All LLMs I've tested (Claude Sonnet & Haiku 4.5, Gemini Flash & Pro 2.5, and ChatGPT) show the same pattern when told to flip a coin:
When prompted "flip a coin" (or, "flip a coin without using external tools" in the case of Flash 2.5), each model said heads. When followed up with the prompt "again", each said tails. This was robust between different chats, redos of either prompt, and apparently different models.
(Note that many models claimed to be "simulating a fair virtual coin" or "using a random number generator").
I was surprised that the model's temperature (randomness that sometimes causes an LLM to pick a less likely token) never caused the LLM to lead with tails, nor to have two heads in a row.
I would love to hear if others have an elucidating explanation and/or see simulations on how biased an LLM coin flip really is.
Thanks for the link! I didn't know about mode-collapse, but it definitely seems plausible that it's behind the rigged coin flips.
I wonder if models that don't mode-collapse (maybe early base models?) would give fair flips, or if there would still be a bias towards heads-then-tails.

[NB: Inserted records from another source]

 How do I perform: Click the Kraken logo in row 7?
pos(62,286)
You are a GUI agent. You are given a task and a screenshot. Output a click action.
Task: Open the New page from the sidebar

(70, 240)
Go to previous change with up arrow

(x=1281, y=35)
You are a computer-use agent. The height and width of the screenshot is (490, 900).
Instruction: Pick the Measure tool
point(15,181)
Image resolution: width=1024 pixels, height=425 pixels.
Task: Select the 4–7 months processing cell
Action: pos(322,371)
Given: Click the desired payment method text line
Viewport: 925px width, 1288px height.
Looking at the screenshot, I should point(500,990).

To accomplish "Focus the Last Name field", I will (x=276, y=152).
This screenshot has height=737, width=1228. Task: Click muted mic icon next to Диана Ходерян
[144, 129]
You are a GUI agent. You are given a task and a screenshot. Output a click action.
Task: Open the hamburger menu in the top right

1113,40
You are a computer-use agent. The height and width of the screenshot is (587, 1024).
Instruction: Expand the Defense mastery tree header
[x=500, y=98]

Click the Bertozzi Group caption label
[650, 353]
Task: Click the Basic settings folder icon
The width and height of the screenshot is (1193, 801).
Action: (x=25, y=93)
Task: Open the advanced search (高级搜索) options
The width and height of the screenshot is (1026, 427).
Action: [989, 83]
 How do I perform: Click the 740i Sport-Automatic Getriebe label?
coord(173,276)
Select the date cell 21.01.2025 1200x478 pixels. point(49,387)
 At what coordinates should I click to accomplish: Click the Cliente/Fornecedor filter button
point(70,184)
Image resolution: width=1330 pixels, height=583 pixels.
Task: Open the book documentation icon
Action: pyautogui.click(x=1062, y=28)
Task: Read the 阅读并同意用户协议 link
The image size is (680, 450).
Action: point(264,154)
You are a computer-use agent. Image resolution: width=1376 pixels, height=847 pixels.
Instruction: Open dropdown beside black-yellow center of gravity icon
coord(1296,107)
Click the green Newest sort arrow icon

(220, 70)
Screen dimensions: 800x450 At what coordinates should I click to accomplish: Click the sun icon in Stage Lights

I tried it with DeepSeek. Without deep thought, it chose heads and with deep thought it chose tails. The same thing happens in Russian, except that the equivalent of heads and tails are called 'орёл' and 'решка'. Similarly, Claude Sonnet 4.5 chooses tails with extended thinking and heads without. Extended thinking seems to be equivalent to giving the model another chance. It might also be useful to ask a human to imagine flipping a coin, answer whether the imaginary coin landed on heads or tails, then ask the human to reflect on his or her thought process.
My guess is that
People ask, "heads or tails?" not "tails or heads?" So, there is a bias for the first heads/tails token after talking about flipping a coin to be heads (and my guess is this applies to human authors as well).
The word "heads" is occurs more often in English text than "tails", so again a bias towards "heads" if there are no other flips on the table.